家族の崩壊、急速な生涯未婚率の上昇という社会の変化の中、
本当に、親の成年後見人に子を選任するのが、その家族にとって最良の選択なのか。
そこまで、裁判所は判断すべきではないかと考えます。
2014年2月13日、中小企業家同友会の全国研修が広島で開催されました。
私は、その分科会「超高齢化社会と企業経営」に参加しました。
成年後見については自分がよほど実態を知っているつもりでいました。
ところが、社会の変化がそこまでとは。
介護の社会化と言われ、介護保険制度が制定され、親の介護は嫁の仕事といった世の中の風潮が、
ヘルパーさんの力を借りながら、息子や娘が中心となってあたるのが一般的と、
変わってきました。
その、介護保険制度と一緒にスタートした成年後見制度ですが、
最近でこそ、資産が高額である場合には、後見人を監督する監督人として第三者を選任したり、
後見人自体、第三者を選任することもありますが、
創設当時は、親族が後見人候補者として申し立てれば、親族間に異議がなければ、
基本的にはそのまま選任されていました。
まだまだ、財産の管理等には他人に関わってもらいたくないと家族は思っていますし、
裁判所も、家族で担うのが最善の策であるという認識であると思われます。
ところが、分科会報告では、「生涯未婚率すなわち50才時点での未婚率は、
2010年男性19.1%、女性9.9%。
親と同居する独身中年男性社員が増大し、介護問題が女性だけの問題ではなくなっている。

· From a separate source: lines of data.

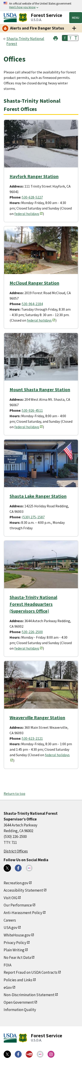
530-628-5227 (32, 197)
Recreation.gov (16, 882)
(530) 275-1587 (33, 517)
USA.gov (10, 927)
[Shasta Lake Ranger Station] (41, 463)
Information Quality (20, 1009)
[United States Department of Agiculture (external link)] (11, 17)
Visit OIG (10, 897)
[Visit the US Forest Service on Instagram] (51, 1054)
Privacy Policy (15, 942)
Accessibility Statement (23, 890)
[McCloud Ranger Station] (41, 250)
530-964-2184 (32, 303)
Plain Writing (14, 949)
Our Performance (18, 905)
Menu (75, 18)
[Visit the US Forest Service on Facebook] (18, 1054)
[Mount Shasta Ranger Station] (41, 357)
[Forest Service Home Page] (23, 17)
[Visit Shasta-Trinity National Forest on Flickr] (29, 868)
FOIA (7, 965)
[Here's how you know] (41, 5)
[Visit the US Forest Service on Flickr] (40, 1054)
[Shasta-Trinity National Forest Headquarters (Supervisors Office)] (41, 564)
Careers (10, 920)
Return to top (14, 793)
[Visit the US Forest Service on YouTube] (29, 1054)
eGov (8, 987)
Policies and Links (18, 979)
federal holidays (26, 213)
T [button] (65, 38)
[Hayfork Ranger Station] (41, 143)
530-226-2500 (32, 631)
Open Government (19, 1002)
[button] (55, 37)
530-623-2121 (32, 738)
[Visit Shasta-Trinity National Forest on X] (7, 868)
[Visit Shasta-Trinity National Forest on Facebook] (18, 868)
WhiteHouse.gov (17, 935)
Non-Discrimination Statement (29, 994)
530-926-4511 (32, 410)
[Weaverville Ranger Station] (41, 685)
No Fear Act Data (17, 957)
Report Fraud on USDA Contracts (30, 972)
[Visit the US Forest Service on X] (7, 1054)
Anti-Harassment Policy (23, 912)
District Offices (16, 851)
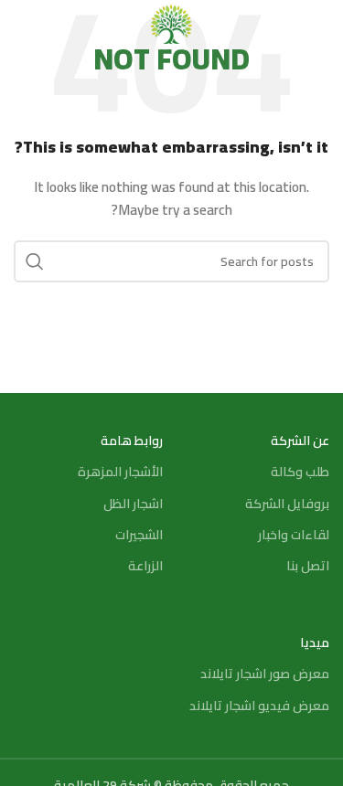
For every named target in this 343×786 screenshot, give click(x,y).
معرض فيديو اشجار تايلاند (259, 705)
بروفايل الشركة (287, 503)
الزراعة (145, 566)
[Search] (23, 27)
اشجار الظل (132, 503)
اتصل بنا (307, 566)
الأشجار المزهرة (120, 471)
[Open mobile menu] (320, 27)
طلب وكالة (300, 471)
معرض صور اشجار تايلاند (264, 673)
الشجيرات (138, 535)
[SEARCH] (35, 261)
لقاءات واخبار (293, 535)
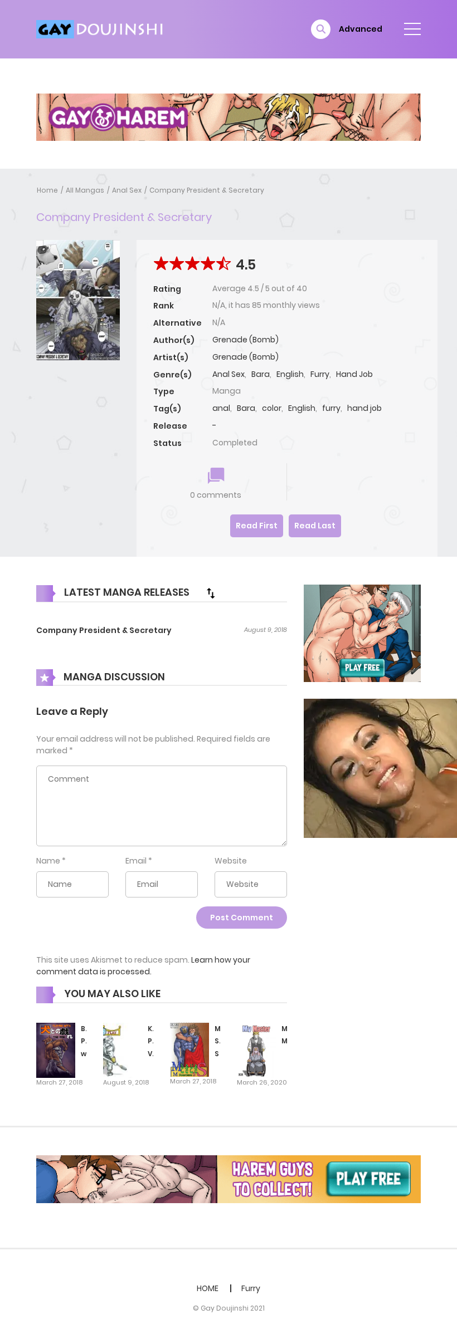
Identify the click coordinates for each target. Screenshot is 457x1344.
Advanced (360, 29)
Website (231, 860)
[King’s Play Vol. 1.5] (122, 1049)
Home (47, 190)
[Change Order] (210, 593)
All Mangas (85, 190)
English (290, 374)
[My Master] (256, 1049)
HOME (207, 1288)
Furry (319, 374)
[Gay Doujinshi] (101, 28)
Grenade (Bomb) (245, 339)
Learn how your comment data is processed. (143, 965)
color (271, 408)
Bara (260, 374)
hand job (364, 408)
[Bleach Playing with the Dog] (55, 1049)
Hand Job (354, 374)
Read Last (315, 525)
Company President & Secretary (206, 190)
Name (48, 860)
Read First (257, 525)
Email (136, 860)
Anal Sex (127, 190)
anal (221, 408)
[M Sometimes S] (189, 1048)
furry (331, 408)
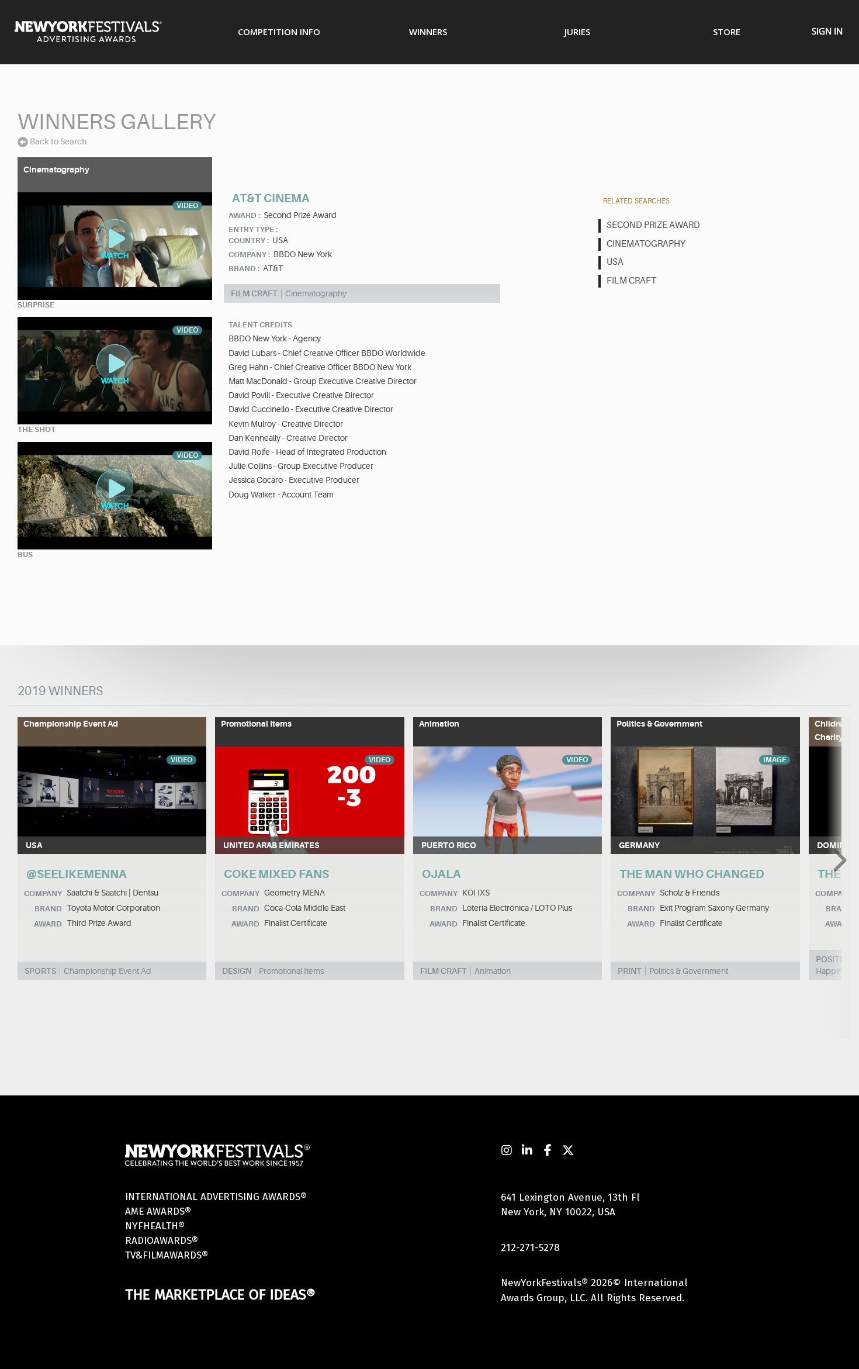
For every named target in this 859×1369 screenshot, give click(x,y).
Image (774, 760)
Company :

高齢の親と同居する働き盛りの男性社員が、突然、介護を理由に退職する。
企業にとっても、放っておけない社会問題である。」というものでした。
両親の離婚にあたり、未成年者の親権者を選任する際、
裁判所は、子どもを育てながら、生活を維持していけるのか?子どもの年齢は?
経験の積み重ねにより、到達した判断基準を持っています。
年老いた親を介護する子どもに、成年後見人としての任務を与えることが、
果たして、良い結果となるのかどうか。
職を失い、先の見えない介護に、閉鎖された家庭の中に親子ともに閉じこもることにならないか。
子は、仕事を続けながら第三者後見人を活用し、あくまでも家族として相談しながら関わることが、
親子双方にとって最善のことかもしれません。
資産の額だけではなく、親族の仕事の継続の可否や収入などを総合的に判断して、
後見人を選任するという視点が必要ではないかと考えています。
親族後見人に就任する方の仕事の継続まで考えて、
相談をお受けしなければならないと考えています。